• _What is being asked_
All lines up to and including the one that contains "September 2023 (132, 1546)" are to be transcribed exactly, starting from the first line of the records.

(Dataset records)

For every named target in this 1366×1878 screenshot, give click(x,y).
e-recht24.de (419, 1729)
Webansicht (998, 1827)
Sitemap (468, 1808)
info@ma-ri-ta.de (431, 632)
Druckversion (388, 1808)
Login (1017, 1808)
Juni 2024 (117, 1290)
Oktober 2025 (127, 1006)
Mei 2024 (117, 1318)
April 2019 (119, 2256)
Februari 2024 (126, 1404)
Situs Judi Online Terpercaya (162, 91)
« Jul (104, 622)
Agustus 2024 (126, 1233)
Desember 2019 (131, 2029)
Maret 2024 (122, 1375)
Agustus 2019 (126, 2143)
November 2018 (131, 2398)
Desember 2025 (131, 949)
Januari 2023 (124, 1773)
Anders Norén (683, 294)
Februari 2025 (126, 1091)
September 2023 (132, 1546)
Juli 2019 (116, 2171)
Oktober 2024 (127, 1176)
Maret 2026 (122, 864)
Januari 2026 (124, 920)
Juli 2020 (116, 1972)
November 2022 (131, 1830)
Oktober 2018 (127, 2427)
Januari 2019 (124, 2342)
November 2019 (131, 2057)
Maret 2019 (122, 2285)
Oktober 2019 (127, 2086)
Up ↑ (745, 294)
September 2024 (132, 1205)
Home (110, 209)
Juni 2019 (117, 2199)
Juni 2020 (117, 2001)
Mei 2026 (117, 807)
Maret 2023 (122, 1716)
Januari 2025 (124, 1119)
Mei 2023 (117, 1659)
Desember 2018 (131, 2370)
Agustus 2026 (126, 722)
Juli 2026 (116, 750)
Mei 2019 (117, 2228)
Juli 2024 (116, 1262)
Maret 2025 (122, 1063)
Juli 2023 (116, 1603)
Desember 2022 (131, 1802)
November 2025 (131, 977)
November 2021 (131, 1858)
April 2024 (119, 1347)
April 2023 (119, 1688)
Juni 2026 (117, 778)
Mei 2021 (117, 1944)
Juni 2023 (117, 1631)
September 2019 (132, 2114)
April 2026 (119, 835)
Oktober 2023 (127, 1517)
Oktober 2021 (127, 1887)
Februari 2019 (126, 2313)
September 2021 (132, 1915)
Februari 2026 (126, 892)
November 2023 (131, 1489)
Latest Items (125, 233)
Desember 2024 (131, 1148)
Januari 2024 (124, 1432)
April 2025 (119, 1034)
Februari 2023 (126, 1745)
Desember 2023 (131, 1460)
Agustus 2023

• _Problem solution_
For every named target in this 1366×1878 screenshot, give click(x,y).
e-recht24.de (419, 1729)
Webansicht (998, 1827)
Sitemap (468, 1808)
info@ma-ri-ta.de (431, 632)
Druckversion (388, 1808)
Login (1017, 1808)
Juni 2024 (117, 1290)
Oktober 2025 (127, 1006)
Mei 2024 (117, 1318)
April 2019 (119, 2256)
Februari 2024 (126, 1404)
Situs Judi Online Terpercaya (162, 91)
« Jul (104, 622)
Agustus 2024 (126, 1233)
Desember 2019 (131, 2029)
Maret 2024 (122, 1375)
Agustus 2019 (126, 2143)
November 2018 (131, 2398)
Desember 2025 (131, 949)
Januari 2023 (124, 1773)
Anders Norén (683, 294)
Februari 2025 (126, 1091)
September 2023 (132, 1546)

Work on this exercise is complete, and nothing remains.